Nas redes sociais, a hashtag #StopTheCoup (pare o golpe, em tradução livre) tem sido utilizada para organizar novas manifestações para esta quinta.


PERGUNTAS E RESPOSTAS SOBRE A SUSPENSÃO DO PARLAMENTO

O que é a suspensão do Parlamento?
O recurso estabelece o fim formal de uma sessão parlamentar. No Reino Unido, esta 'sessão' pode ser comparada a um ano ou período legislativo. O Parlamento permanece parado até que uma nova sessão seja aberta.

A sessão também é suspensa quando o Parlamento é dissolvido e uma eleição geral é convocada. A prorrogação é diferente da dissolução, quando os representantes perdem o mandato e ocorre nova eleição geral.

O que acontece com os projetos em tramitação?
Pautas em discussão e questões em debate perdem a validade. Nenhum projeto ou questão pode ser apresentado neste período. 

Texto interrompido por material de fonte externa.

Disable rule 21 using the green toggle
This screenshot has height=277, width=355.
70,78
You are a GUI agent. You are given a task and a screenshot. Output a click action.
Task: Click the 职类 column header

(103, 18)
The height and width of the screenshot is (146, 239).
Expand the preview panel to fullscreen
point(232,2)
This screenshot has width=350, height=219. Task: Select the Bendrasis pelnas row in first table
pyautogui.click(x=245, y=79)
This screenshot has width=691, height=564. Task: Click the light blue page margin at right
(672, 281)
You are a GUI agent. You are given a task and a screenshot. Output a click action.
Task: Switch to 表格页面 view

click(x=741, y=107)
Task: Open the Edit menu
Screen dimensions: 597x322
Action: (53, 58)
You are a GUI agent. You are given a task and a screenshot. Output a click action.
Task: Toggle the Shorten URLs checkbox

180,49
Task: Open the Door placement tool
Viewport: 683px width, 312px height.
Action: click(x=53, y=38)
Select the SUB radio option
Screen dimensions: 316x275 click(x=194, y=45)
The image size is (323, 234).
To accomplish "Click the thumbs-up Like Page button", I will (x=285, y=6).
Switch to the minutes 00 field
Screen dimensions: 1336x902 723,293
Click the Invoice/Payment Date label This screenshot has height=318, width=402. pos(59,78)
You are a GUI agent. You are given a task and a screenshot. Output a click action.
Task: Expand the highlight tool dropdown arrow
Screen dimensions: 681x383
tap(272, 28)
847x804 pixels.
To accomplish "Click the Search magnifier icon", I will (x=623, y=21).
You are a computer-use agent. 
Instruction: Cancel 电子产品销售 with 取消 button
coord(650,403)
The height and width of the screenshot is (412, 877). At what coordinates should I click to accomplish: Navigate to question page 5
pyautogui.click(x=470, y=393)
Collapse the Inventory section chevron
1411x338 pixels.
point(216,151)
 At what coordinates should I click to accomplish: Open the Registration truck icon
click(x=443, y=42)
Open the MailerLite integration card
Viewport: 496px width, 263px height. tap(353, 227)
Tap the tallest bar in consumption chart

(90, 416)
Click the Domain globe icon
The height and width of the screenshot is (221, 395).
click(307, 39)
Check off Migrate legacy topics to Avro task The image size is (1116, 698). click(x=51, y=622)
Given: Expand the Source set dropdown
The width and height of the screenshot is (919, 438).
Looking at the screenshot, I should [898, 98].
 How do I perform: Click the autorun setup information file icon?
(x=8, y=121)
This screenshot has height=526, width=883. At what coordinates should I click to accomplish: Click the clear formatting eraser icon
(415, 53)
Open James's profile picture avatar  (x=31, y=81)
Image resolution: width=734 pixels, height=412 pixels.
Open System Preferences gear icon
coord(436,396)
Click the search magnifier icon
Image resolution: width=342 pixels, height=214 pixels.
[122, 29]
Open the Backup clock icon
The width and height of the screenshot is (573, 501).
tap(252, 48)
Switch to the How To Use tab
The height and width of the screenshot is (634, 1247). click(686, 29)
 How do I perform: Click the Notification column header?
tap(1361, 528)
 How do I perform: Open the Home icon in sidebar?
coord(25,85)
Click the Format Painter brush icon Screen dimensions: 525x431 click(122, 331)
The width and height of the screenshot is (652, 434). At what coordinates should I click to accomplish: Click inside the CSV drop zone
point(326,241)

Por quanto tempo o Parlamento pode ficar suspenso?
A suspensão, quando solicitada à rainha, deve ter uma data-limite definida. O prazo médio nas últimas décadas foi de uma semana ou menos. Ao solicitar a pausa por cinco semanas, Boris Johnson quebrou esse costume. A última vez que houve uma suspensão por mais de duas semanas foi em 2014.

A rainha poderia ter negado o pedido?
Uma vez que o governo tem maioria na Câmara dos Comuns, a tradição é a de que a rainha concorde com qualquer pedido de suspensão. Uma negativa significaria que a Coroa está se envolvendo no processo político, o que fragilizaria o regime parlamentarista.

De que forma a suspensão pode alavancar o brexit?
Ela permite ao governo frustrar, por falta de tempo, quaisquer esforços parlamentares para evitar o brexit em 31 de outubro. Segundo os defensores da medida, a prorrogação é uma estratégia constitucional legítima para levar a cabo a vontade dos eleitores expressada pelo referendo de 2016.

Já a oposição argumenta que um brexit sem acordo vai contra o desejo da maioria dos deputados, o que pode ser visto como algo democraticamente inaceitável.